The weekly free newspapers, particularly (and of course!) the foreign-owned foreign-language freebies, get no institutional advertising at all. They also (in my experience) get no, or very little, Spanish agency advertising. You can search all day without finding any adverts for Volkswagens, Parador hotels, Nesquik, toothpaste or cough medicines. Perhaps to save the agency the bother of a second advert in another language, perhaps to keep them focused on the traditional high-volume kick-back paid by their larger customers, known as un rápel, and perhaps because it's 'all in the family', which doesn't include furriners (sorry).
While a normal newspaper goes to the kiosk, and a free publication can be easily put into the letterbox, in the case of foreign-language free-sheets we must ask the reader to pick up a copy, which means there must be something to read. Costs again go up.

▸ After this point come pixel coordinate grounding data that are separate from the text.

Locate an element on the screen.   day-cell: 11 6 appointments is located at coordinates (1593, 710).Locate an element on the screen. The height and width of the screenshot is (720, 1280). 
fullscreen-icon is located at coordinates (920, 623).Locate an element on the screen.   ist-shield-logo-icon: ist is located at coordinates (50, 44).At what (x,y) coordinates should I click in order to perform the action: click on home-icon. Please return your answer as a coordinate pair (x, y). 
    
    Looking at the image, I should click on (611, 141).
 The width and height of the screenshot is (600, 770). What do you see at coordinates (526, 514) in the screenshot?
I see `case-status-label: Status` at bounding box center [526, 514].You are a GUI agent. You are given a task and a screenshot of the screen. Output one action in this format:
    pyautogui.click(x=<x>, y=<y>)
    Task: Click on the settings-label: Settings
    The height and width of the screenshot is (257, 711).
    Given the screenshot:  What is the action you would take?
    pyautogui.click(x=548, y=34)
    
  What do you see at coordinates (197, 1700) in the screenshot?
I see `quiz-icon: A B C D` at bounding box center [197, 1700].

So what do they live on? Local advertisers, usually foreigners. Which brings us back to where we started: the circulation figures. I looked at the EWN's slightly alarming Media Pack (which begins with a Donald Trump quote) and found a claim of 'more than half a million copies per month' (a month has, I guess, 4.3 weeks in it) and a readership of 'more than half a million readers per week'. I wrote the other day and asked them for some audited figures, but haven't heard anything from them so far. At a presumed 120,000 copies per week (six editions), they have a higher print run than the 99,000 daily sales figure reported for El País!
Newspapers, free ones and paid for ones, have all fallen for the charms of the Internet. The thing is - it's almost free. You just pay the writers (and, in the certain cases, the lay-out artists), and you wait for your readers to show up. Some Spanish dailies, like El Diario and El Español, only exist as cyber-news.
Then there are the bloggers, who (like Spanish Shilling) apparently do their thing for free!
The readers, of course, are going to be visiting more than just one site (one newspaper), receiving a plurality of differently-shaded news. They probably won't dwell on the advertisers any more than they do reading a newspaper. After all, with the TV or radio, you are forced to sit through an advert: with a newspaper, you simply turn the page.
With the subscription news-service Business over Tapas (here) - there's no adverts to be leery of (although...).